Do you remember voting for Jamie Dimon of J.P. Morgan Chase, and the Citigroup Party, back in the November election? Me neither. Remember, this was the election about nothing --- the GOP platform was "You don't like Obama and neither do we," while the Democrats thoughtfully countered with, "Derp!" This was pretty obvious at the time, but both parties were clearly terrified that a real discussion of the issues might have screwed up their real mission.
Which is doing anything that Citigroup, Jamie Dimon, and the Wall Street bigwigs who paid for their campaigns ask them to do.
This weekend's stunning action in Washington -- in which the American government was allowed to keep running, as long as representatives caved into the demands of Wall Street and the billionaire political donor class -- made two things clear. 1) Almost no one in Washington (except for the above-mentioned Elizabeth Warren and a hearty band of outgunned rebels) is even bothering to make a pretense of standing up for the common citizen anymore and 2) there is depressingly little, in the near term, that average folks can do about it. (Note: Among the sell-outs were Philadelphia Democrats Bob Brady, Chaka Fattah, and Allyson Schwartz...so much for the myth of "liberal Philly.")

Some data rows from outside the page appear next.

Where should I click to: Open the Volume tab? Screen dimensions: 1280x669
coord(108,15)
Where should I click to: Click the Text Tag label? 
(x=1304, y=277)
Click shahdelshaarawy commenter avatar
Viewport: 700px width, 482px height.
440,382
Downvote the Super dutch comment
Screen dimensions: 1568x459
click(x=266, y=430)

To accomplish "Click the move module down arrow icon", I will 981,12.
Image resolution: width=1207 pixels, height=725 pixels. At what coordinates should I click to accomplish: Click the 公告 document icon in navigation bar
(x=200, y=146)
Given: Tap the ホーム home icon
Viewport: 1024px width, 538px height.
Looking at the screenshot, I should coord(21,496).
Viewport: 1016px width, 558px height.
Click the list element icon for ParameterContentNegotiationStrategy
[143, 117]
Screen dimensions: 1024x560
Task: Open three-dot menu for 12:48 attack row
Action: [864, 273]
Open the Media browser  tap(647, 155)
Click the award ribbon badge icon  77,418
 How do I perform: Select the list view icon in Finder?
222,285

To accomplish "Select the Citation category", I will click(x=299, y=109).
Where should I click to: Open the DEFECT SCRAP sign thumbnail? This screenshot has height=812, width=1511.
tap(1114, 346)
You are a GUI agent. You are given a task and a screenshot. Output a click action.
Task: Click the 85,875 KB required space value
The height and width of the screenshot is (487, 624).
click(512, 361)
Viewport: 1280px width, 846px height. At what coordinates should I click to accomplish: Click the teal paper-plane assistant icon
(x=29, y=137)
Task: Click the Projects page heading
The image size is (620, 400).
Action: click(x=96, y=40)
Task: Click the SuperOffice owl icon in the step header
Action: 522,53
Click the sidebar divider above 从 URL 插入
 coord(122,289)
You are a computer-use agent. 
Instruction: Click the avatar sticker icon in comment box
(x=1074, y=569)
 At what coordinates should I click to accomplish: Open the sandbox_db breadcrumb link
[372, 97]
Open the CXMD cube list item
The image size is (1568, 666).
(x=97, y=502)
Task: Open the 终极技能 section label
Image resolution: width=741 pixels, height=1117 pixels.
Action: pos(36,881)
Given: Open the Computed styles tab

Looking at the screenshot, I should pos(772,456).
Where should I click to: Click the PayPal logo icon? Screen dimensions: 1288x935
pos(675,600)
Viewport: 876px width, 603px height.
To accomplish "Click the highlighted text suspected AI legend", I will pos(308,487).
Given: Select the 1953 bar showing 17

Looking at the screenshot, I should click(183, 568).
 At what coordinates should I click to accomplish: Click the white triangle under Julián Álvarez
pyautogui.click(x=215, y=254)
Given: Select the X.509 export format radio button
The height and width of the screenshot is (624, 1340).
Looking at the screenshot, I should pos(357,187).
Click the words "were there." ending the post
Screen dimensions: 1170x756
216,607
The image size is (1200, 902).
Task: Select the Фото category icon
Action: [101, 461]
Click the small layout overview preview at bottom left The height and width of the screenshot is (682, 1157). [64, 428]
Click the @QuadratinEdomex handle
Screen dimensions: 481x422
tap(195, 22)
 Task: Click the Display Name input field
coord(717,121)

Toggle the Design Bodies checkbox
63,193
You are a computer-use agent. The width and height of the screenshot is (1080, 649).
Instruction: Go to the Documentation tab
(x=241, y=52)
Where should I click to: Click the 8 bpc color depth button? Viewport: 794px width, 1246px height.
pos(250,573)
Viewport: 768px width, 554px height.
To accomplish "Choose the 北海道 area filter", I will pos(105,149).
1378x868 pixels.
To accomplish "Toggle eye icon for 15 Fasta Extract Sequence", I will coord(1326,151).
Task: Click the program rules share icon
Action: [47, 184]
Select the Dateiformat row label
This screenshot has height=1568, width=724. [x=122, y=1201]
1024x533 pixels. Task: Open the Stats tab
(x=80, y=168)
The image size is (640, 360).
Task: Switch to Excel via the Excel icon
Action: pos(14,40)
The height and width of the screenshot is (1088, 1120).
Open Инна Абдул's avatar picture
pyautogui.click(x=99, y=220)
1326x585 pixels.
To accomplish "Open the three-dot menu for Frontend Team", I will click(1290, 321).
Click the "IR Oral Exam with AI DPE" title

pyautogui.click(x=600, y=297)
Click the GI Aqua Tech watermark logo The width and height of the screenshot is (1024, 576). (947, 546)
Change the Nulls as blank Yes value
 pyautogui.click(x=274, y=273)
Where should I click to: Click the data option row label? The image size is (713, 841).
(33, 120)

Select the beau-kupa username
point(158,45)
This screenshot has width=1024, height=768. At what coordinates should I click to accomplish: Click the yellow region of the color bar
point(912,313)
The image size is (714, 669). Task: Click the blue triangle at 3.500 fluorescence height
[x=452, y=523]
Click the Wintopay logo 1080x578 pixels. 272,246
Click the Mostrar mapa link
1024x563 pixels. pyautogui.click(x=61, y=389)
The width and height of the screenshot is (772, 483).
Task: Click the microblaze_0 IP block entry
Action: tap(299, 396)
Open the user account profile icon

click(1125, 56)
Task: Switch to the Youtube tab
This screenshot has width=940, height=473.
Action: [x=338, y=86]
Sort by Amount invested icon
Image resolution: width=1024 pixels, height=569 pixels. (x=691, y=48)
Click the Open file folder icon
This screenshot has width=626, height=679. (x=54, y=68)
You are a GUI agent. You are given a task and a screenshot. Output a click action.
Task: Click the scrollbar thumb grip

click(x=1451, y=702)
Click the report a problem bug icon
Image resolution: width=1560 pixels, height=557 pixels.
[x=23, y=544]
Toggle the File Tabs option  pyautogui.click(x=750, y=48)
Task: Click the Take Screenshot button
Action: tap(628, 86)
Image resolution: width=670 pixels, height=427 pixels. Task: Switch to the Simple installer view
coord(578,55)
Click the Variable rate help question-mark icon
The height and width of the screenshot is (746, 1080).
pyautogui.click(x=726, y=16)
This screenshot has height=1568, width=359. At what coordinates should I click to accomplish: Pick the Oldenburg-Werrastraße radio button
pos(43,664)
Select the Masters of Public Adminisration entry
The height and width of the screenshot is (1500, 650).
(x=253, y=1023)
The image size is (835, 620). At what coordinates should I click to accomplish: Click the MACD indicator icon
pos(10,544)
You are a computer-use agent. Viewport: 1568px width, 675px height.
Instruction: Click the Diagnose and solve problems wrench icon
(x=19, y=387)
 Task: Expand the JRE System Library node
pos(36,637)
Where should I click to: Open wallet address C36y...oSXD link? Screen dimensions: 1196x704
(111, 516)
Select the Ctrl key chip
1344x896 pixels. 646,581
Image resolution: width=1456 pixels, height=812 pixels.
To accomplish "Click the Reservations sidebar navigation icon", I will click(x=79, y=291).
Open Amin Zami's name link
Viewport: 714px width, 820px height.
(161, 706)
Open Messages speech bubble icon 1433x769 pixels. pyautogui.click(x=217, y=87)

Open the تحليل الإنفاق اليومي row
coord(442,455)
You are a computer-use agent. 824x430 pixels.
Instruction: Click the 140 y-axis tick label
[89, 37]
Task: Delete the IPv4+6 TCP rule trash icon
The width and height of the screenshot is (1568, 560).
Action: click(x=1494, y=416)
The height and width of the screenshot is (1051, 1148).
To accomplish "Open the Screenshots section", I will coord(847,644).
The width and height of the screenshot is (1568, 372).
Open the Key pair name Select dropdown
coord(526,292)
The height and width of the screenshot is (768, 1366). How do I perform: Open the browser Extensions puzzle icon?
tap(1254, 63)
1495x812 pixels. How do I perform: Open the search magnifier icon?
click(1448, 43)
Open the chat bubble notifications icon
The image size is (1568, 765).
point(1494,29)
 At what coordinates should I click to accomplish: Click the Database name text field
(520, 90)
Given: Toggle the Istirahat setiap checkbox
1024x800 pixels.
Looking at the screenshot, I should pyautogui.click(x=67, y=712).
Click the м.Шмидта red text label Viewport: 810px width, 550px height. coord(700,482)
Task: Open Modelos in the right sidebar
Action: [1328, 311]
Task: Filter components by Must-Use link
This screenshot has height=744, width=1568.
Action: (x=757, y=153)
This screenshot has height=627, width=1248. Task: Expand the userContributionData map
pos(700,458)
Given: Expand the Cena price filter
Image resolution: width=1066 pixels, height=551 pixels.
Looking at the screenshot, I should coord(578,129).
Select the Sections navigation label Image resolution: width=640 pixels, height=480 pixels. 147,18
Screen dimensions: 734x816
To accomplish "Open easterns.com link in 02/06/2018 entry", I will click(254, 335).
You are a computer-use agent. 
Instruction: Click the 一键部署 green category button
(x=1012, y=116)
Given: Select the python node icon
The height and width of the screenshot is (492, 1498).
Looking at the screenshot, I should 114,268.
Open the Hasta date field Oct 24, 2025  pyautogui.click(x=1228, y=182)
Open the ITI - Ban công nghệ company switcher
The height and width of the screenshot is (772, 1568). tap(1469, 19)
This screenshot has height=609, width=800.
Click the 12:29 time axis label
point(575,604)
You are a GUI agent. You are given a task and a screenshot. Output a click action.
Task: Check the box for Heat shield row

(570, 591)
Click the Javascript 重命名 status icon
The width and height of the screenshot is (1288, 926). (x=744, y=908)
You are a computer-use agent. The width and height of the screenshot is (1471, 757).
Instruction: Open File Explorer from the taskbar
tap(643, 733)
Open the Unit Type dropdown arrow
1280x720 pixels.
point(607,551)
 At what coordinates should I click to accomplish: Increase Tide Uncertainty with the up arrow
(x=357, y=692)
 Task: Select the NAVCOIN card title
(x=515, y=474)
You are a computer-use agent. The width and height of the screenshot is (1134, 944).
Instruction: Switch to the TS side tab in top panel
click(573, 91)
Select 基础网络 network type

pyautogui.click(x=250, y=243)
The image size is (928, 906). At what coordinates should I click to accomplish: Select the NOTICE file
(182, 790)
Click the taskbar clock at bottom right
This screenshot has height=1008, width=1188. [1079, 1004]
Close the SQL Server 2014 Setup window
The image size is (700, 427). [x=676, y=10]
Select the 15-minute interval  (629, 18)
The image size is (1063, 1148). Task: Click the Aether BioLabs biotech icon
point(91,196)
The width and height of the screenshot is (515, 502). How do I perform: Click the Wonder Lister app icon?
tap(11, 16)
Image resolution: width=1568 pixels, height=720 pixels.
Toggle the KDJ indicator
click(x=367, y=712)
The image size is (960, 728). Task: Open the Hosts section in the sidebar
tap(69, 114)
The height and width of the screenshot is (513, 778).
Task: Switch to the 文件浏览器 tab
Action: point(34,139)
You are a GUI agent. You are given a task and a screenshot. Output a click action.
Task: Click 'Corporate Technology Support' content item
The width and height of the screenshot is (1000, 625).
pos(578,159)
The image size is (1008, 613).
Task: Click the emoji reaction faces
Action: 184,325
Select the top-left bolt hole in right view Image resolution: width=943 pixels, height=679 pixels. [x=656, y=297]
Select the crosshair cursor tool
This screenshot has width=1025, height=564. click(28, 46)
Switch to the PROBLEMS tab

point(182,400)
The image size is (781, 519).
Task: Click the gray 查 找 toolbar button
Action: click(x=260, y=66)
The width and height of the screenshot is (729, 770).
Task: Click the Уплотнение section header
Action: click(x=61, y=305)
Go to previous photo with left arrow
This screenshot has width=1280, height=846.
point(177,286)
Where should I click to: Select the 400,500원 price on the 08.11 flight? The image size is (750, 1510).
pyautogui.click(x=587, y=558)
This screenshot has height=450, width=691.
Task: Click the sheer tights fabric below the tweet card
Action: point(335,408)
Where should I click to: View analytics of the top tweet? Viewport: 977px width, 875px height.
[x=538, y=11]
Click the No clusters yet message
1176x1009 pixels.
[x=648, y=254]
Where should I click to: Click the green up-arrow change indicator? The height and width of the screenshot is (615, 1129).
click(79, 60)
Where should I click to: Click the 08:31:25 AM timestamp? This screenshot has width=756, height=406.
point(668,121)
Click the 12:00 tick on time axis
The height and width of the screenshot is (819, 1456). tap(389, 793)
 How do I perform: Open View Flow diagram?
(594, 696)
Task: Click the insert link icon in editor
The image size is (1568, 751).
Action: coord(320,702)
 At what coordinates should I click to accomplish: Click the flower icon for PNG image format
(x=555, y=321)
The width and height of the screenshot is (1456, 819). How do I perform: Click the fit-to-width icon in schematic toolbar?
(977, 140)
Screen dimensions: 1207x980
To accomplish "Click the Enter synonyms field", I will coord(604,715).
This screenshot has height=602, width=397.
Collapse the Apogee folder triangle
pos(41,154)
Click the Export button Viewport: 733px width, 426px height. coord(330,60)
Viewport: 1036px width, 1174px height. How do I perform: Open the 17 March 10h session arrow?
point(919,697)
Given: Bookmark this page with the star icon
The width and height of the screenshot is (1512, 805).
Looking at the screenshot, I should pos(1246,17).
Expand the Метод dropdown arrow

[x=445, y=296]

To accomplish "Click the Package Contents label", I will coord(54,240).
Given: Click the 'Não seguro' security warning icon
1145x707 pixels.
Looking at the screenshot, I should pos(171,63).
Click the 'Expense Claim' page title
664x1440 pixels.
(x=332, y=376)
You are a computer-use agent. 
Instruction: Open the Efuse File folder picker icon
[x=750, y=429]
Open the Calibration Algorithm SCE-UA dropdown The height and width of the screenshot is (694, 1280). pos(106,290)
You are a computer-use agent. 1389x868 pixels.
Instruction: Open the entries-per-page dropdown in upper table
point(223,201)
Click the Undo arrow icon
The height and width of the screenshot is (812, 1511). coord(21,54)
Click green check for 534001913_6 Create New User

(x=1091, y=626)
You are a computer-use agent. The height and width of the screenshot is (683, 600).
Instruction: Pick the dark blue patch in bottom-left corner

The most offensive thing is the cynical way that Big Money and its bought-and-paid-for-Congress abused notions of "bipartisanship" and "compromise" -- the things that the average, fairly disengaged voter are said to desire -- to sneak through a measure that aids The One Percent at the expense of the 99 Percent. That's the only kind of "bipartisanship" that Democrats and Republicans inside the Beltway are truly down with.
The measure rolls back some of the necessary financial protections that were passed in the so-called Dodd-Frank bill, after Wall Street's risky practices crashed a big chunk of the global economy in 2008. Now -- in a measure written by Citibank lobbyists -- taxpayer money is again backing the financial industry's swaps and other dangerous derivative instruments. And the lobbyists made sure it was attached to the $1.1 trillion fund-the-government bill, the so-called "CRomnibus."
Here's Matt Taibbi, the great chronicler of 21st Century Wall Street shenanigans:
As Warren has cannily pointed out, veterans of Citigroup have dominated the Democratic Party establishment for quite a long time now, through figures like current Treasury Secretary Jack Lew and former Clinton Treasury Secretary Bob Rubin.
Conservatives for welfare, and liberals for big business. It doesn't make sense unless we're not really dealing with any divided collection of conservatives or liberals, and are instead talking about one nebulous mass of influence, money and interests. I think of it as a single furiously-money-collecting/favor-churning oligarchical Beltway party, a thing that former Senate staffer and author Jeff Connaughton calls "The Blob."
So this was a compromise? Look, the golden era of Congress was never that golden, but there was a time 50 or so years ago, when a Democratic president would seek $100 million for a program, fiscally conservatives Republicans would counter with $50 million, and in the end it would get $75 million. That was "compromise" and "bipartisanship." What happened this weekend was something completely different: "Blackmail" by rich donors -- exactly what we have feared after Citizens United and other court decisions allowed unlimited money to infect the body politic.
What can be done...realistically? I'm honestly not sure. Flipping Congress from Republican to Democratic and back to the GOP has proved easy in the 21st Century, but electing a Congress that truly represents citizens, in a time of Citizens United and computer-aided gerrymandering, has proved damn near impossible. The White House in 2016? Hillary Clinton is a unrepentant tool of Wall Street, and the odds of Warren or another more liberal candidate beating her in the primaries and then surviving the Fox News onslaught in the general election are very, very long. Jeb Bush, Mitt Romney and the other looming Republican retreads are even worse.
As we were just saying last week...no wonder thousands of people are in the street protesting. To be sure, the mass demonstrations are focused mostly on police violence right now, but it wouldn't surprise me if the emphasis soon gets bigger. Maybe the next march and rally can pay a visit to the Citigroup headquarters with this message for Wall Street: Hands up, don't loot...the U.S. Treasury!
Blogger's note: Speaking of fiscal policy, I'll be on unpaid furlough for the rest of the week. I'm sure nothing interesting will happen. See you again on Sunday, Dec. 20.